Missing User Warnings

Medium
Confidence
95% confidence
Finding
This guide documents a destructive refund flow and only relies on a thin confirmation convention (“确认退票”) after showing deduct/refund information, without documenting stronger safeguards such as explicit order binding, passenger-by-passenger confirmation, consequences disclosure, or a non-ambiguous final consent step. Because train.refund submits an irreversible financial action, weak confirmation logic increases the risk of accidental or socially engineered refunds, especially if the skill is triggered from loosely phrased user input.

Missing User Warnings

High
Confidence
95% confidence
Finding
The guide includes concrete examples for collecting and submitting highly sensitive personal data such as full name, government ID number, and phone number, but provides no privacy notice, masking guidance, retention limits, or handling restrictions.

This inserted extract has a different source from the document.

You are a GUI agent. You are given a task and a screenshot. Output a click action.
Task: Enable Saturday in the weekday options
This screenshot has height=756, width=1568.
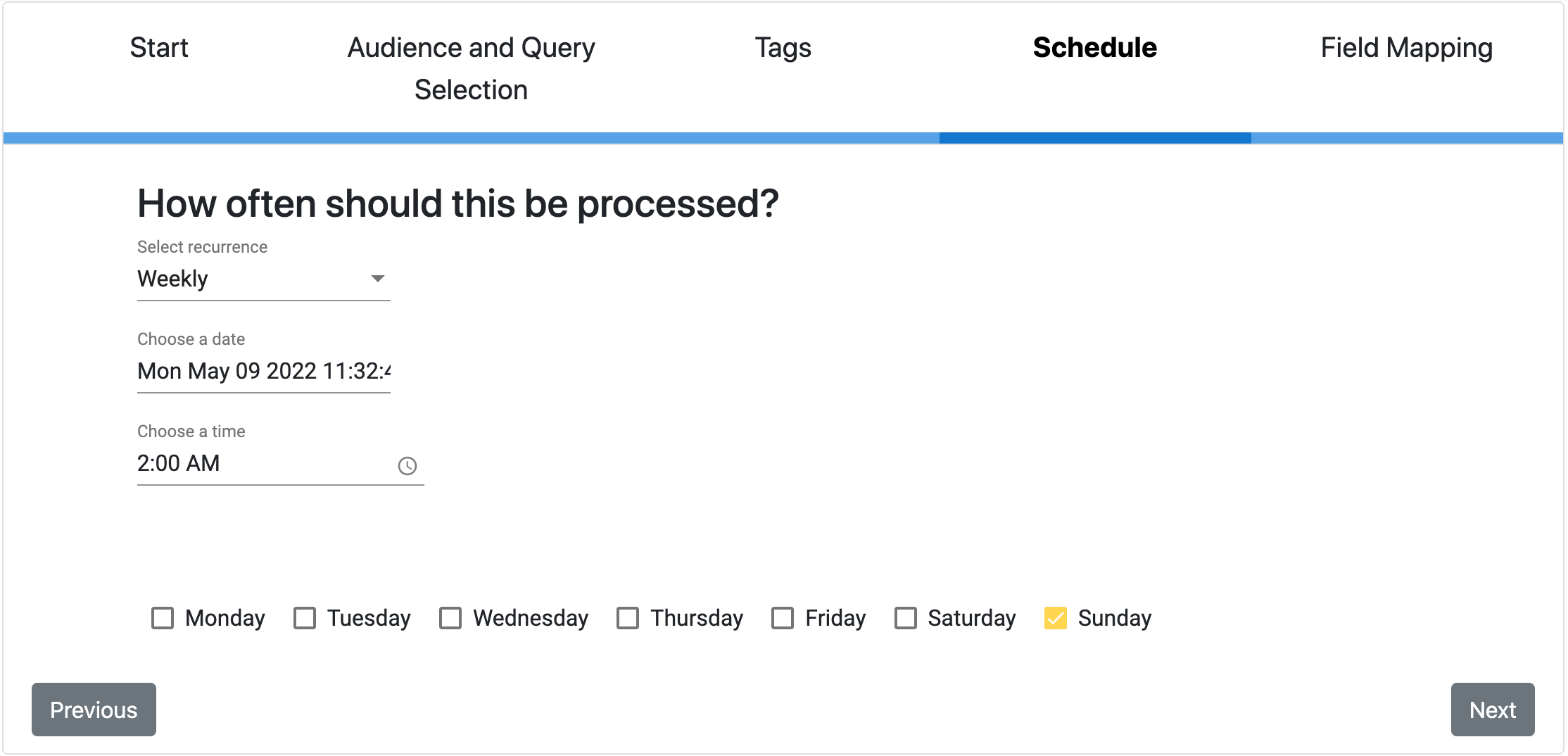[906, 618]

In a booking skill, this increases the risk of over-collection, accidental disclosure in logs, prompt transcripts, screenshots, or unauthorized downstream use of personal data.

Missing User Warnings

Medium
Confidence
92% confidence
Finding
The document describes order creation, status polling, and cancellation flows that change a user's transaction state, yet it does not require explicit confirmation, summarize charges, or warn about financial consequences before executing these actions. In a travel-booking context, this can lead to unauthorized purchases, accidental cancellations, or disputes caused by agent misinterpretation or premature action.

Missing User Warnings

Medium
Confidence
89% confidence
Finding
The script sends request parameters together with authentication material to a remote endpoint, and get_call_url() permits plain HTTP when host lacks an https:// prefix. In a travel-booking skill, params can include sensitive itinerary and personal booking data, while auth values can be intercepted or modified by a network attacker if transport security is not enforced.

VirusTotal

66/66 vendors flagged this skill as clean.